** Begin Stored records **
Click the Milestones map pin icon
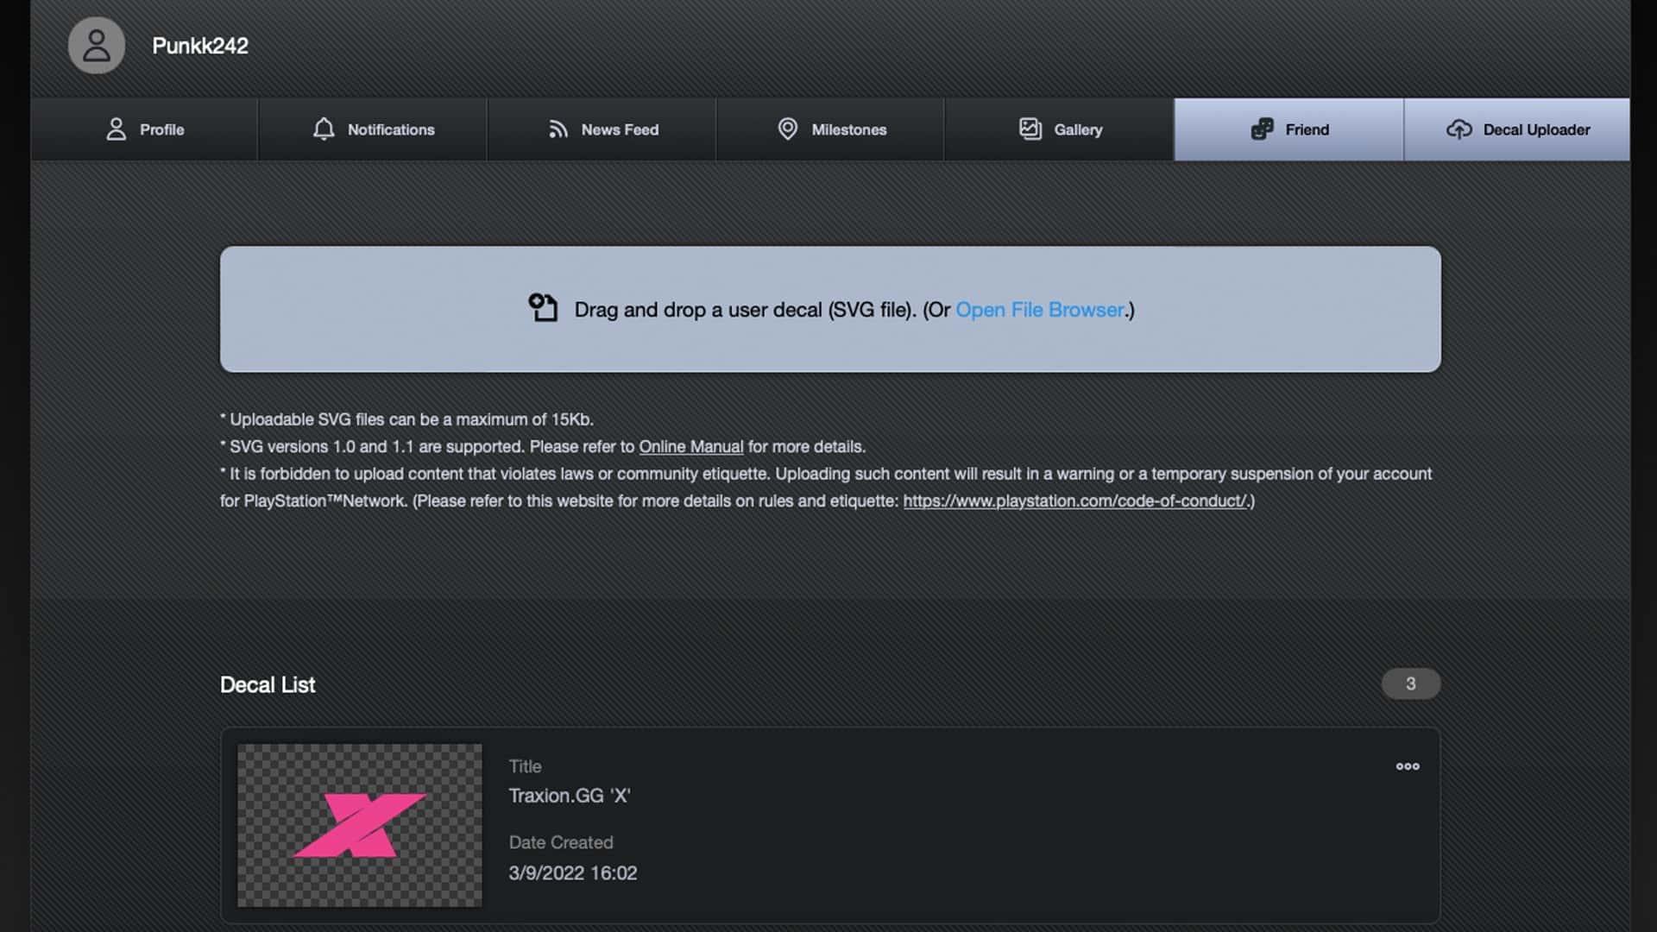(787, 129)
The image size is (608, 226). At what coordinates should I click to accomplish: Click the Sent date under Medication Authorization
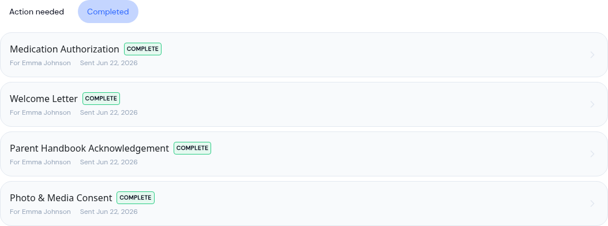[x=109, y=63]
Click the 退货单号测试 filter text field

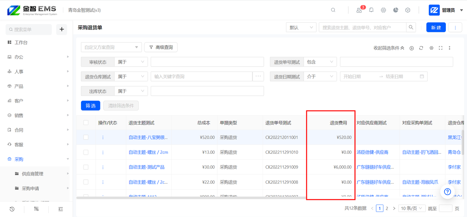pyautogui.click(x=396, y=62)

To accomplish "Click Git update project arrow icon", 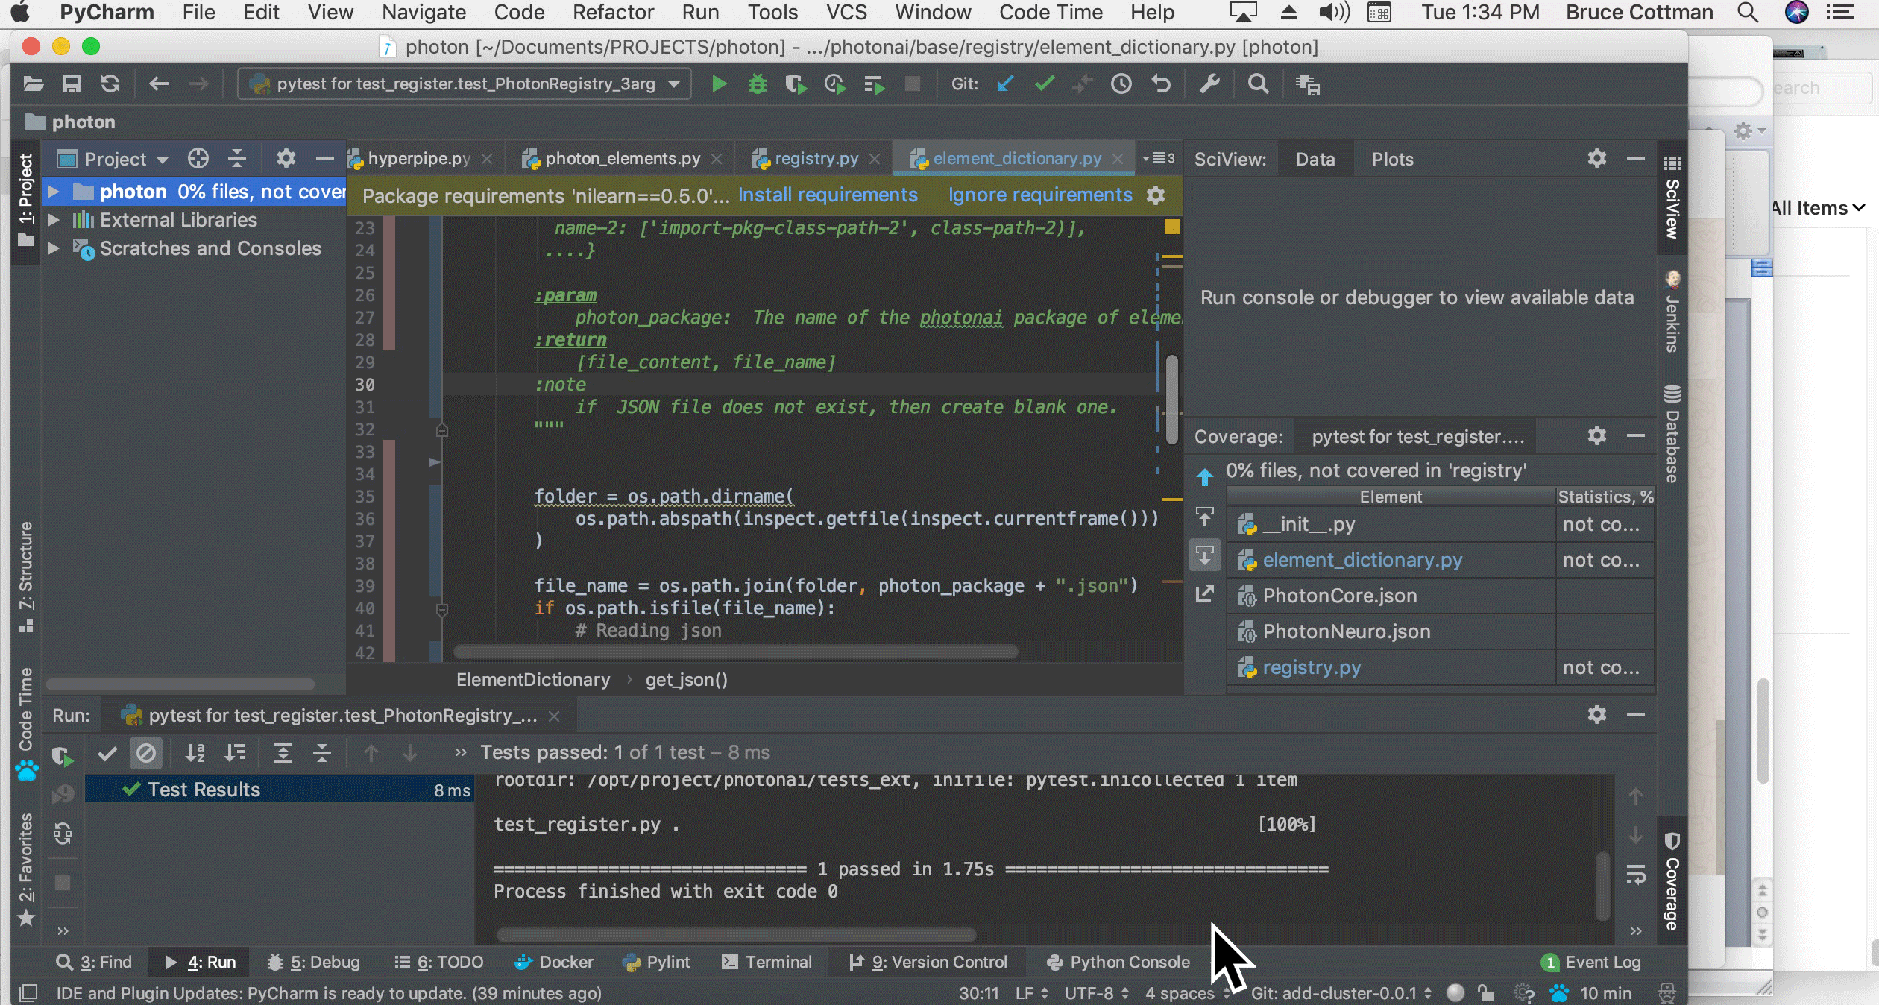I will pyautogui.click(x=1004, y=84).
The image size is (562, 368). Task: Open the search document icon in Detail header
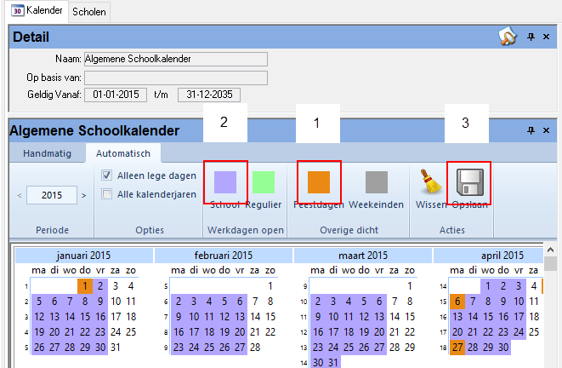tap(508, 37)
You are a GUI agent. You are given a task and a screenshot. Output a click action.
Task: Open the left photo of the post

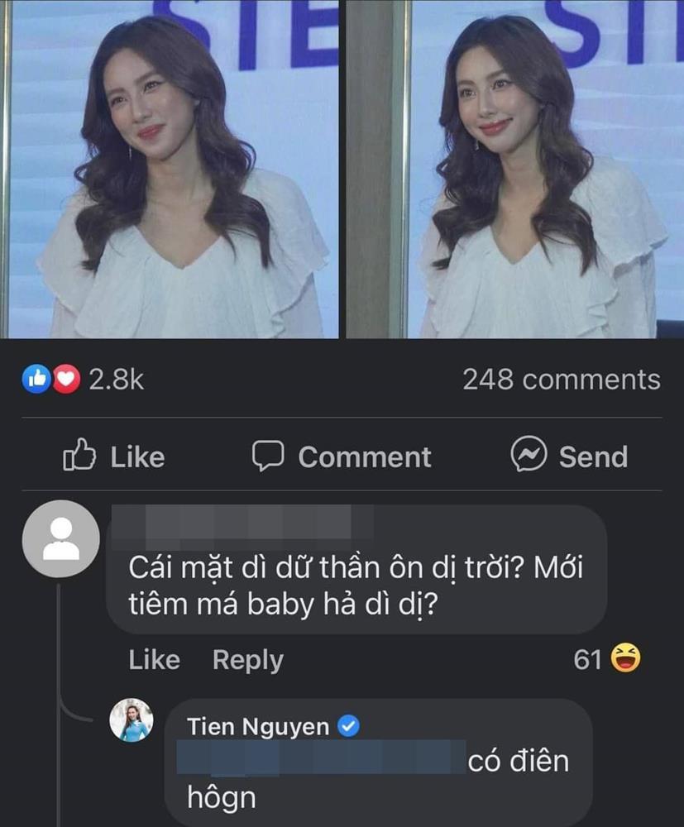170,169
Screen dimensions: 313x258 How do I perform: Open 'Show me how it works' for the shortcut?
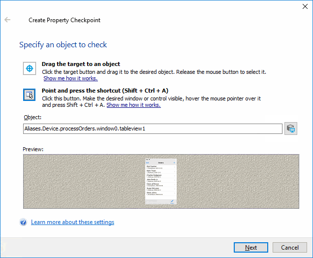133,105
** End Stored records **
Work to be completed: Reproduce the rows verbatim, starting at the line containing "Screen dimensions: 313x258" and ending with the final line of the rows, both included. Omit the pictures.

Exercise response:
Screen dimensions: 313x258 How do I perform: Open 'Show me how it works' for the shortcut?
133,105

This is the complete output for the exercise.